§ Brano fornito
______
In Italia operano 37 università a indirizzo agro-forestale e veterinario e 451 istituti agrari, divisi tra istituti tecnici (179) e professionali (272), di cui la metà si trova nel Mezzogiorno (51%). Nonostante la ricchezza dell’offerta formativa connessa al settore primario, preoccupano i dati relativi al suo scarso appeal: nell’ultimo quinquennio, a fronte di una sostanziale stabilità degli iscritti agli istituti tecnico professionali, si riduce il numero di quanti scelgono un indirizzo agrario; anche le immatricolazioni alle università con indirizzo agro-forestale e veterinario risultano in calo, mentre quelle complessive crescono. Questo andamento è in totale controtendenza rispetto alla crescente richiesta di competenze specialistiche in campo agricolo, e sottolinea la necessità di migliorare l’immagine dell’agricoltura come scelta di carriera e l’allineamento delle competenze alle esigenze del settore.

Le imprese agricole condotte da giovani calano in misura minore

Nel periodo 2018-23, le imprese agricole under 35 si sono ridotte molto meno, in termini relativi, rispetto alle pari età dell’industria alimentare, della ristorazione e dell’economia nel complesso, fenomeno che secondo gli autori del documento dimostra come la questione del ricambio imprenditoriale sia trasversale a tutti i macrosettori economici e come l’agricoltura, nonostante tutto, mantenga un buon potere di attrazione di giovani leve.
______
§ Dati forniti
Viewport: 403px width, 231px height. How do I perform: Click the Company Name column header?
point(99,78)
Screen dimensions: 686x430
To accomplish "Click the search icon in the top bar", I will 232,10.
______
§ Istruzioni
1. Riporta senza alcuna modifica la parte del brano sulla formazione agraria che va da "Le imprese agricole condotte" a "di giovani leve.".
2. In base al brano sulla formazione agraria, rispondi alle domande seguenti contrassegnando ogni risposta con la stessa lettera.
(a) Quante università a indirizzo agro-forestale e veterinario operano in Italia?
(b) Quanti sono gli istituti tecnici tra gli istituti agrari?
(c) A quale periodo si riferisce il confronto sulle imprese under 35?

§ Risposte ai compiti
1.
Le imprese agricole condotte da giovani calano in misura minore

Nel periodo 2018-23, le imprese agricole under 35 si sono ridotte molto meno, in termini relativi, rispetto alle pari età dell’industria alimentare, della ristorazione e dell’economia nel complesso, fenomeno che secondo gli autori del documento dimostra come la questione del ricambio imprenditoriale sia trasversale a tutti i macrosettori economici e come l’agricoltura, nonostante tutto, mantenga un buon potere di attrazione di giovani leve.

2.
(a) 37
(b) 179
(c) 2018-23